São Paulo, 27 (AE) - As vendas de materias de construção devem ter um crescimento de 12% este ano, de acordo com previsão do presidente da Associação dos Revendedores de Material de Acabamento e Construção do Estado de São Paulo (Aremasp), Wilson Sanches Gallo. No ano passado, o faturamento do setor totalizou R$ 26 bilhões. As informações foram dadas na abertura da 7ª Feira Internacional da Indústria de Construção (Feicon), que se realiza no Pavilhão de Exposições do Anhembi, em São Paulo, de hoje até sábado (01) e deve receber 150 mil visitantes. A Aremasp representa grandes redes de lojas como a Madeirense, Uemura, Telha Norte, Conibra, Mundo Novo, De Cicco, Center Castilho, Recesa.
Gallo espera uma melhora do desempenho das vendas a partir do segundo semestre. Em fevereiro, depois da desvalorização cambial, houve uma queda média de 8% no volume de vendas sobre o mesmo mês do ano passado, mas em março a situação se normalizou. Ele revelou que os preços de alguns produtos, como de tintas e derivados de cobre e alumínio, sofreram um aumento de 10% a 30% em decorrência da alta do dólar. Mas os reajustes chegaram diluídos ao consumidor.
Para Gallo, o setor está passando por grandes modificações, motivadas sobretudo pela mudança do comportamento do consumidor, que tem se tornado mais exigente. Mas pondera que ainda há muito espaço para crescimento, em função do déficit de moradias verificado no Brasil. "Se o poder aquisitivo do brasileiro crescer 10%, já será suficiente para assistirmos um grande salto deste segmento", sustenta.

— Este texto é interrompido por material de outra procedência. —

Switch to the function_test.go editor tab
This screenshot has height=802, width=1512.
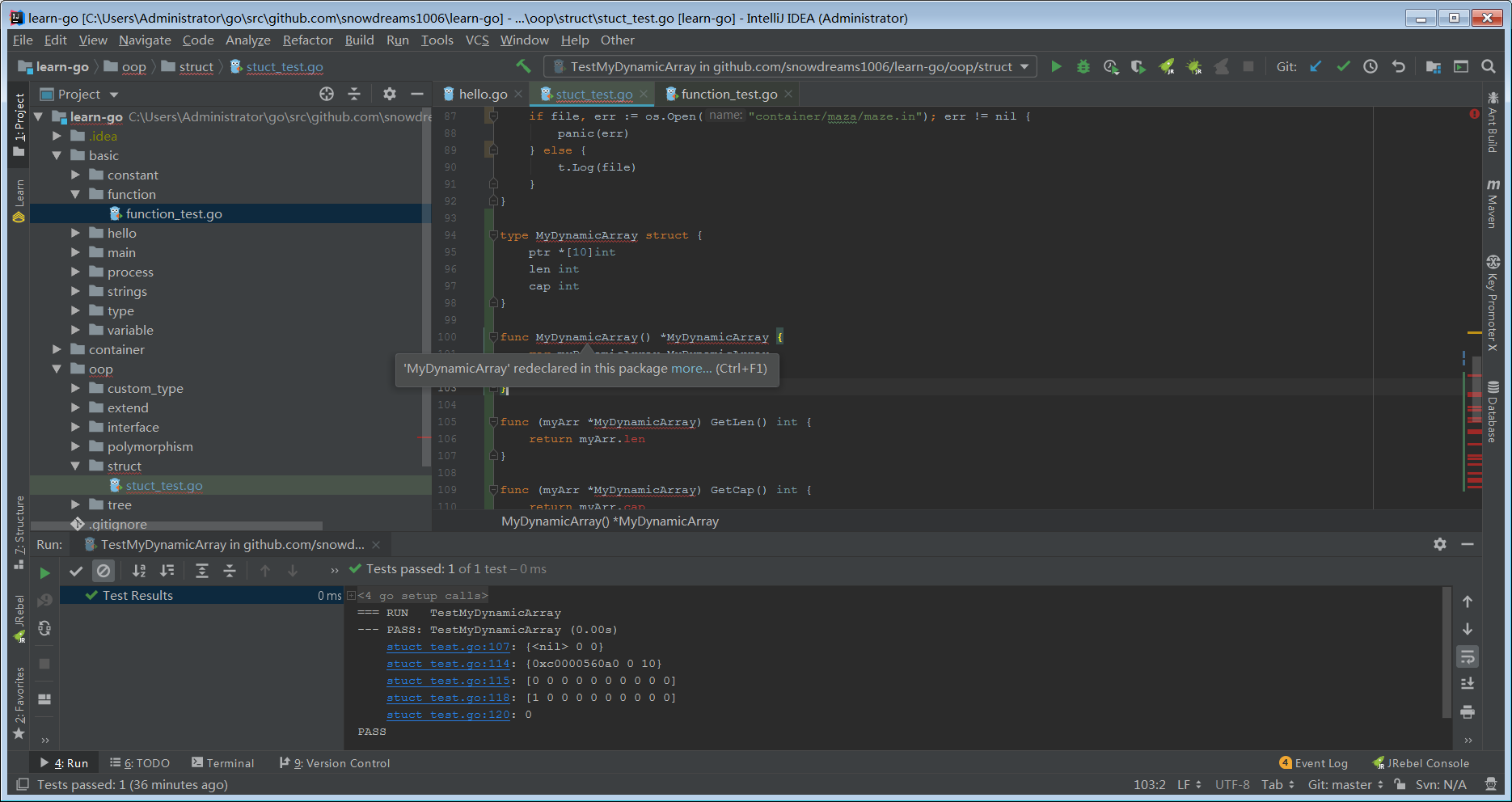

A 7ª Feicon conta com 550 empresas expositoras, 10% mais que no ano passado, sendo 75 estrangeiras. Entre elas, destaca-se Eucatex, Coral, Cecrisa, Portobello, Tigre, Brasilit, Deca, Eternit, Suvinil, Tramontina. O evento, que passou a ser anual, é considerada uma das quatro maiores feiras do segmento do mundo, além de ser a maior da América Latina. Estão presentes este ano expositores de nove países: Argentina, Espanha, Itália, Estados Unidos, Portugal, Suíça, China, Taiwan e Alemanha. O pavilhão argentino é o maior, com 300 expositores. A feira é destinada a construtores, engenheiros, arquitetos, decoradores, revendedores e pessoas interessadas em construir ou reformar.